» **Exercise objective**
From the line that contains "How do I perform: Toggle" through the end of the records below, write out each line exactly as it appears, but not the pictures.
:::
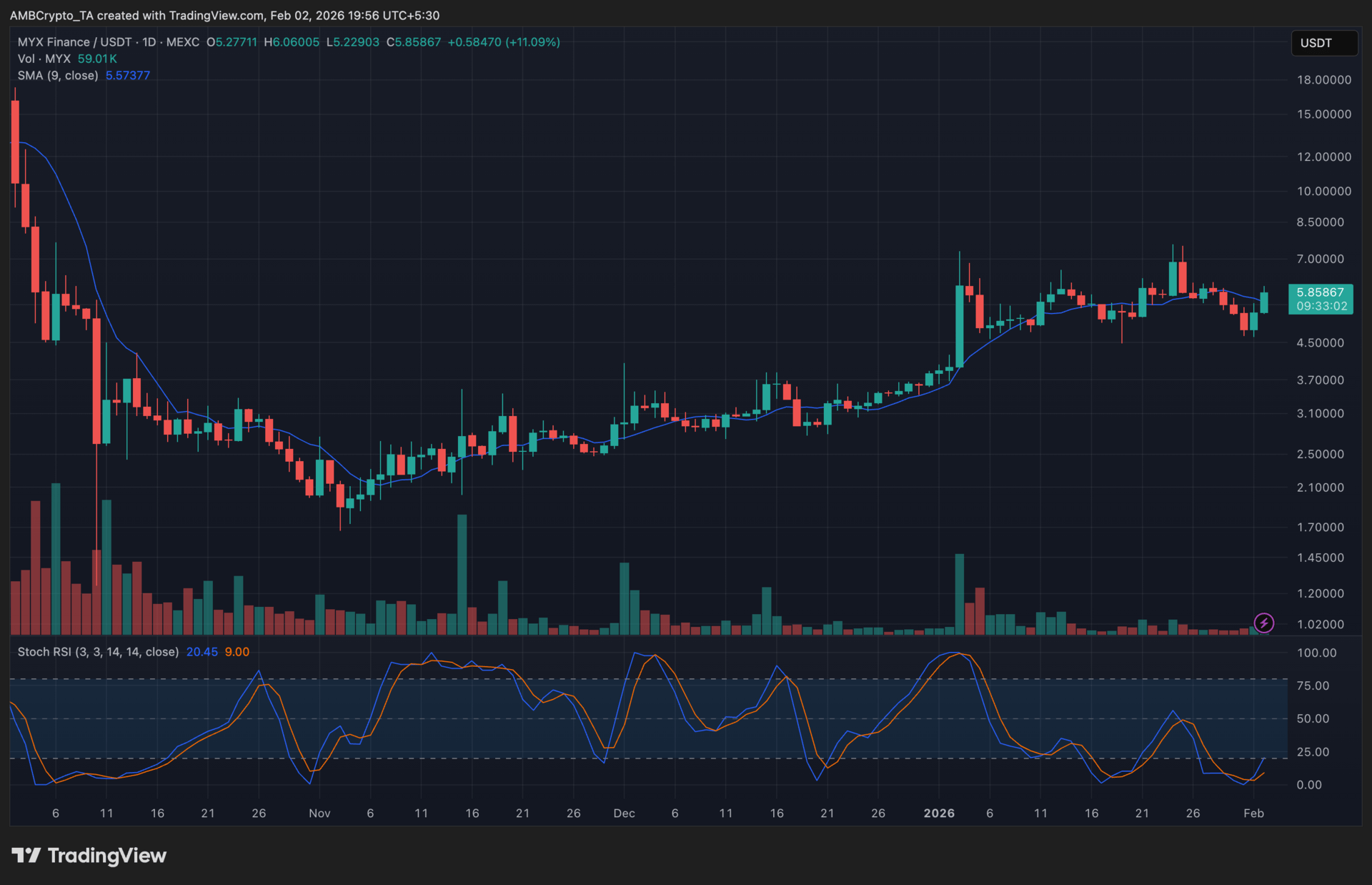Click the Feb label on time axis

(1253, 814)
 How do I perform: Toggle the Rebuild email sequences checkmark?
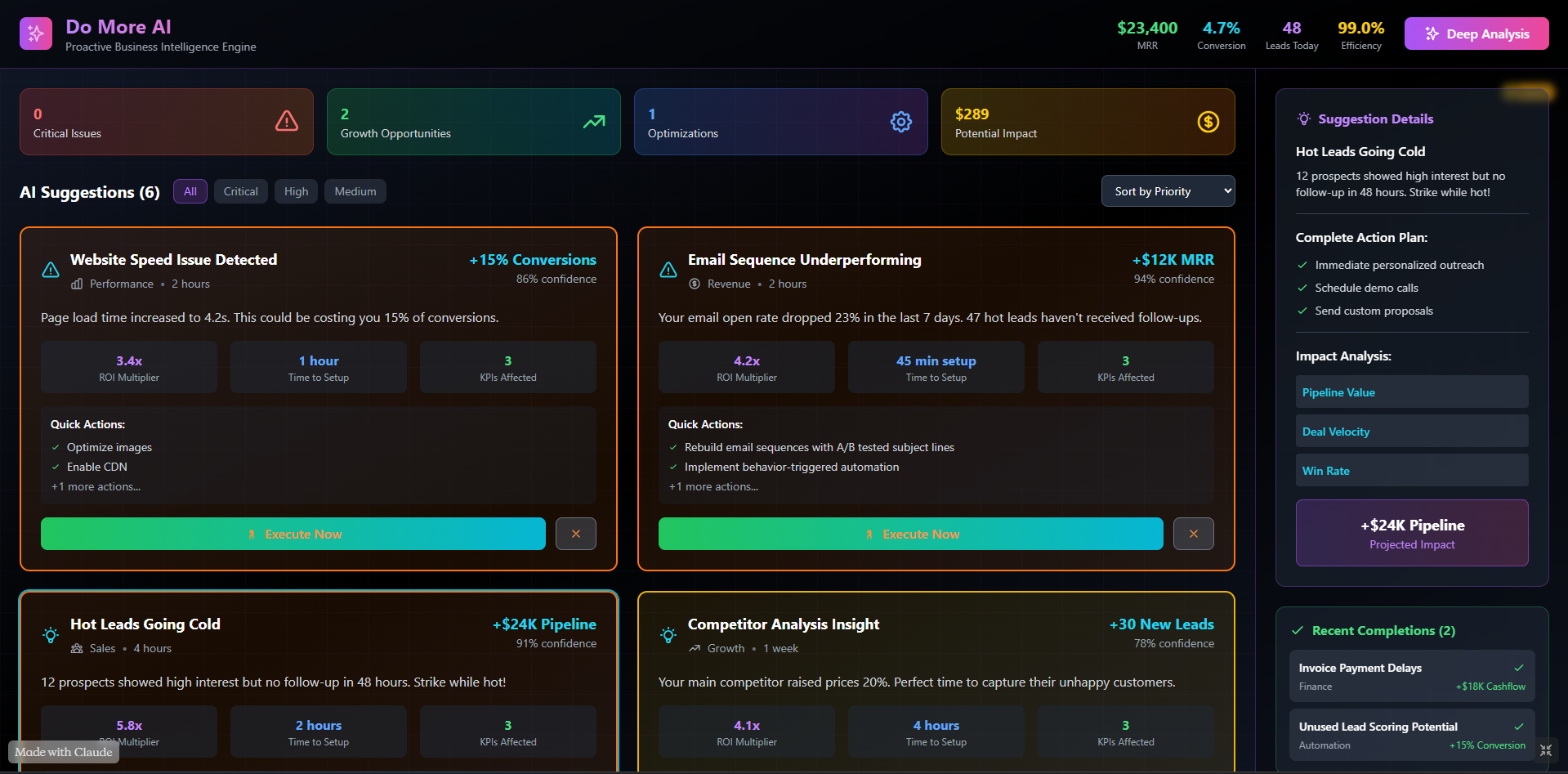click(x=672, y=447)
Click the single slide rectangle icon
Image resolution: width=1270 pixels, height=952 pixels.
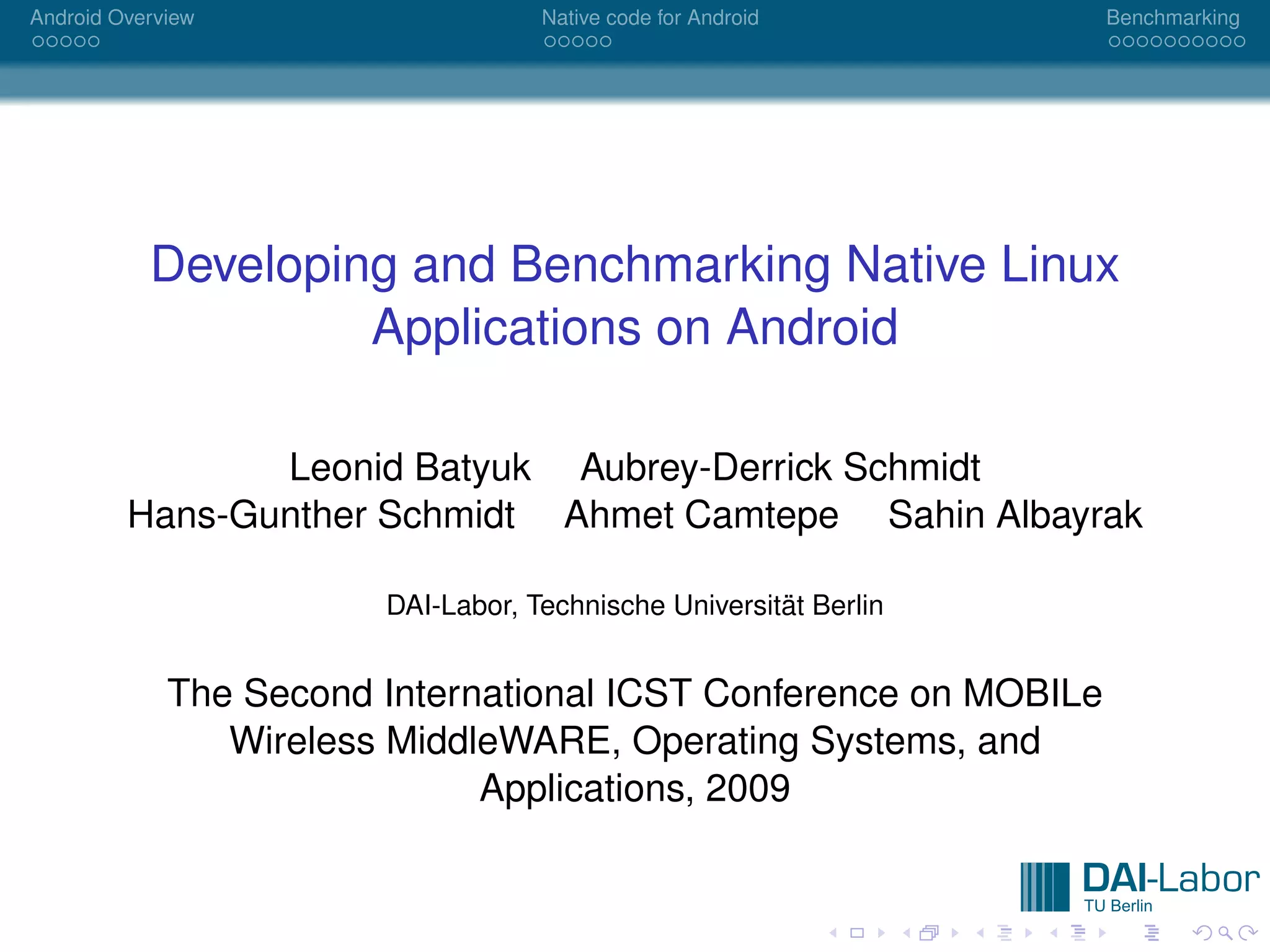[x=857, y=933]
:::
» **Exercise response**
 How do I perform: Toggle the Rebuild email sequences checkmark?
click(x=672, y=447)
Click the single slide rectangle icon
Image resolution: width=1270 pixels, height=952 pixels.
[x=857, y=933]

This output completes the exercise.